In “A Private Life,” Foster plays Lilian, an American psychoanalyst living in Paris who begins to suspect that a client of hers who died reportedly of suicide may have actually been murdered. She embarks on an investigation that leads her to a hypnotherapist whose methods force Lilian to wonder whether her relationship with her client may have begun in a past life.

Foster, who studied French when she was young, had been wanting to do a film that allowed her to really test her bilingual skills. “That challenge, I was looking forward to,” she admitted. Ultimately, though, it was her character’s status as an expatriate that drew her in to the film’s script, which Zlotowski co-wrote with Anne Berest and Gaëlle Macé.

“[It was] something about the expatriate experience, about somebody leaving everything that they are and making that decision. It’s a big decision to say, ‘I’m going to leave who I am and I’m going to become someone else. Who am I going to become?’” Foster explained. “There’s this idea that you can escape who you are by becoming someone else, a version of yourself. I was very interested in that.”

As “A Private Life” reveals, an integral part of Lilian’s identity is her Jewishness, which is something Zlotowski, a Jewish woman herself, felt was “just the way it should be.”

“It’s so complicated.” Zlotowski observed. “Jewishness, to me, is a culture. This is the culture I was born in. It’s like literature, humor and, of course, there are also certain traumatic parts. It’s so interesting. I mean, as a French woman from Jewish culture, it’s something that is connected to my family, but also a very interesting playground. It is very interesting narratively.”

Despite the rise of antisemitism around the world, Zlotowski believes — or hopes, at least — that it is still possible to tell Jewish stories onscreen without them being viewed as inherently political. 

“I hope that it’s still possible, as long as you don’t carry a political message around it, like you do not confuse Israel’s government and Jewishness,” Zlotowski said. “It’s 2025. You can deal with homosexuality without it being the message of your film. You can [have] a female character without being a ‘female-driven film.’ Yes, definitely the film deals with Jewish culture, but not about the religion or politics around it.”

The specter of antisemitism nonetheless looms in “A Private Life.” Swastikas appear in the film, and Zlotowski hopes that,  if “A Private Life” does inspire some level of discussion, it be based around a theme of understanding. “If there is an impact or a discourse brought about around antisemitism, the return of antisemitism in Europe, it would be to say, ‘[Whether] through idiocy, through ignorance, through psychosis, people continue to write swastikas on our walls, but let’s continue to open the door to them and try to understand,’” she offered.

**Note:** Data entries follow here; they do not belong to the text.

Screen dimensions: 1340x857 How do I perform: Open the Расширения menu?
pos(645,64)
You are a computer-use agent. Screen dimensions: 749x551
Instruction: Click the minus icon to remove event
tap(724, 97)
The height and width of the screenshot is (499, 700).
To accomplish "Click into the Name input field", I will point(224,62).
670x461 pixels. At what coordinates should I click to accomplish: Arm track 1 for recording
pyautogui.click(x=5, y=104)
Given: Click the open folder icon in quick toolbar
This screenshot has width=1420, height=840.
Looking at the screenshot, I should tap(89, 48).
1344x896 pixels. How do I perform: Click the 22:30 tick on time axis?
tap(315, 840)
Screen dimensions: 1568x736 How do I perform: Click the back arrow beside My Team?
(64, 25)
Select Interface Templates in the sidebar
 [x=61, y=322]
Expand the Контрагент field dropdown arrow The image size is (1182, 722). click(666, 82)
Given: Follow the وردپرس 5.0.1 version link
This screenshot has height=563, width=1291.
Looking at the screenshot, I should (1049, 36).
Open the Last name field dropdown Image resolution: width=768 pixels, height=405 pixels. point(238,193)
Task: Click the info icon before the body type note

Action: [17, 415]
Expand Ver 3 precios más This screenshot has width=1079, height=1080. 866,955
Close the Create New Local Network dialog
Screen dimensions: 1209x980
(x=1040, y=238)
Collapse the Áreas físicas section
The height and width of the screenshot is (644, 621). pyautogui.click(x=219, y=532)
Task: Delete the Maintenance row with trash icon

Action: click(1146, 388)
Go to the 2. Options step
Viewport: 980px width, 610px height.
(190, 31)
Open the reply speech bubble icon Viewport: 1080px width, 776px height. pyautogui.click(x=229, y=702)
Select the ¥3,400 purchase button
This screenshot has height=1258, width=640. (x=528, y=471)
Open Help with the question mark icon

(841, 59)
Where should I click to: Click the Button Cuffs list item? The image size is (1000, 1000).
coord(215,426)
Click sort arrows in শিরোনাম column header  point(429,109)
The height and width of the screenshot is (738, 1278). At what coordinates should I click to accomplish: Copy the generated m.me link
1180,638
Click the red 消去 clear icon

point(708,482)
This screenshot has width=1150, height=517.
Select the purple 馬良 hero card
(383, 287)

The filmmaker also does not want to dictate how people watch “A Private Life” or what they take away from it. “You can watch it on the plane and just have fun because [Jodie’s] amazing and we’ve never seen [her] speaking French! She’s like a superhero!” Zlotowski remarked with a laugh. “You can watch it as a culturally Jewish-oriented film about what’s happening in Europe.”

“You can enjoy different paths into it,” she concluded. “To me, if we succeeded at that, I would be more than happy.”